O Negro Edu

Por J.A.Moraes de Oliveira Ninguém sabia de sua origem nem conhecia sua família. Ele era um dos agregados da fazenda e uma espécie de …

Por J.A.Moraes de Oliveira

Ninguém sabia de sua origem nem conhecia sua família. Ele era um dos agregados da fazenda e uma espécie de filho adotivo de meus avós. Fazia os pequenos serviços da casa e todos gostavam de tê-lo por perto. Tinha um gênio afável e estava sempre sorrindo com seus dentes muito brancos. Todo mundo o chamava de Negro Edu.


Meu tio Chico dizia que poucos sabiam afiar uma faca de carnear como ele. E também tinha o dom de acalmar um cavalo chucro, passando a mão em sua cabeça, alisando as crinas e sussurrando alguma coisa em suas orelhas. O bicho relinchava, arregalava os olhos, ficava calmo e os domadores podiam chegar de mansinho para o encilhar.


O que mais me divertia no Edu eram suas habilidades como contador de causos. Ele ficava em seu canto, nas rodas do galpão, ouvindo as estórias  que os mais velhos contavam noite adentro. Depois, as passava adiante como se fossem suas, inventando detalhes e personagens que ninguém imaginava de onde ele tinha tirado.


Ano após ano, ele era encarregado de buscar minha mãe, minha irmã e eu no cais de Tapes e de nos levar de volta, ao final das férias de verão. As monótonas viagens na charrete verde, através dos campos intermináveis, eram animadas pela alegria do Edu. Ele começava cantarolando velhas milongas e guarânias que tinha aprendido em algum lugar. E depois vinham seus causos, sempre envolvendo cavalos - e que a mãe apelidara de cosas de trapichero, pois não acreditava em uma só palavra do que ele dizia.


O negro Edu nunca terminava os causos que contava. A cada vez que ele descia da charrete para abrir as cancelas do caminho, voltava sem lembrar onde tinha interrompido sua estória. E começava uma outra, completamente diferente, para o nosso divertimento e a impaciência de minha mãe.


Edu sabia de tudo das artes e lides campeiras, que aprendera desde criança, bem ensinado por meu avô e pelos tios mais velhos. Ele tinha especial prazer em preparar a charrete verde para nos levar a passeio até a vila das Dores. Passava a manhã preparando o arreamento adornado com anéis de prata e escovando os pelegos com que forrava o banco da charrete.
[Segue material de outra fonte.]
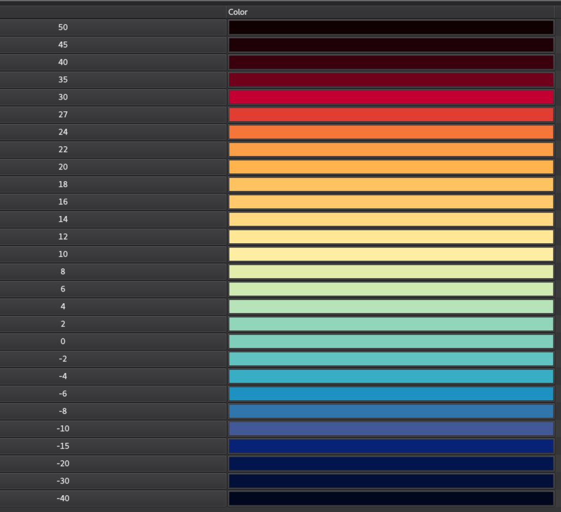Pick the orange color assigned to 24
Image resolution: width=561 pixels, height=512 pixels.
[390, 132]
Ele gostava daquelas pequenas viagens, mas seus horizontes nunca foram além da Lagoa dos Patos, que ele olhava demoradamente, enquanto nos esperava no trapiche de Tapes.


Às vezes, Edu vencia a timidez e nos perguntava como era a vida na Capital - que era como ele se referia a Porto Alegre - e permanecia calado, olhando para o céu com ar sonhador, enquanto minha mãe descrevia detalhes do nosso cotidiano na cidade.


Certo dia, por maldade, perguntei-lhe se gostaria de conhecer a Capital. Ele abriu um grande sorriso e retrucou que não tinha dinheiro para viajar e que o Coronel Picurra nunca lhe permitiria se afastar da fazenda. Minha mãe se enternecia com os sonhos impossíveis do Edu, mas calava, pois sabia da severidade patriarcal com que o meu avô comandava a fazenda e a vida de todos os que viviam sob seu teto.


Em um certo verão, tivemos uma surpresa e um pressentimento ruim, quando um outro peão nos aguardava no trapiche de Tapes. Torcendo o chapéu nas mãos nervosas, ele contou que havia acontecido uma tragédia na fazenda. A charrete verde caíra em uma vala funda, quebrando o eixo e o pescoço do negro Edu.


Minha mãe permaneceu sem dizer nada, enquanto minha irmã soluçava baixinho. A viagem até a fazenda foi triste e vazia, sem as cantorias e os causos do Edu.


Perguntei à minha mãe se ela conhecia o final das estórias que ele contava. Sua resposta, de um jeito calmo e conformado, foi que "as estórias dele eram como a vida - a gente sabe como começam, mas não sabe como terminam".


Quando chegamos à fazenda, eu e minha irmã corremos até o galpão das carroças e encontramos a charrete verde em um canto, caída de lado, sem uma roda e com o eixo quebrado.


Segurei um soluço e apertei forte a mão de minha irmã. Aquela foi mais uma estória da qual o negro Edu também não soube contar o final.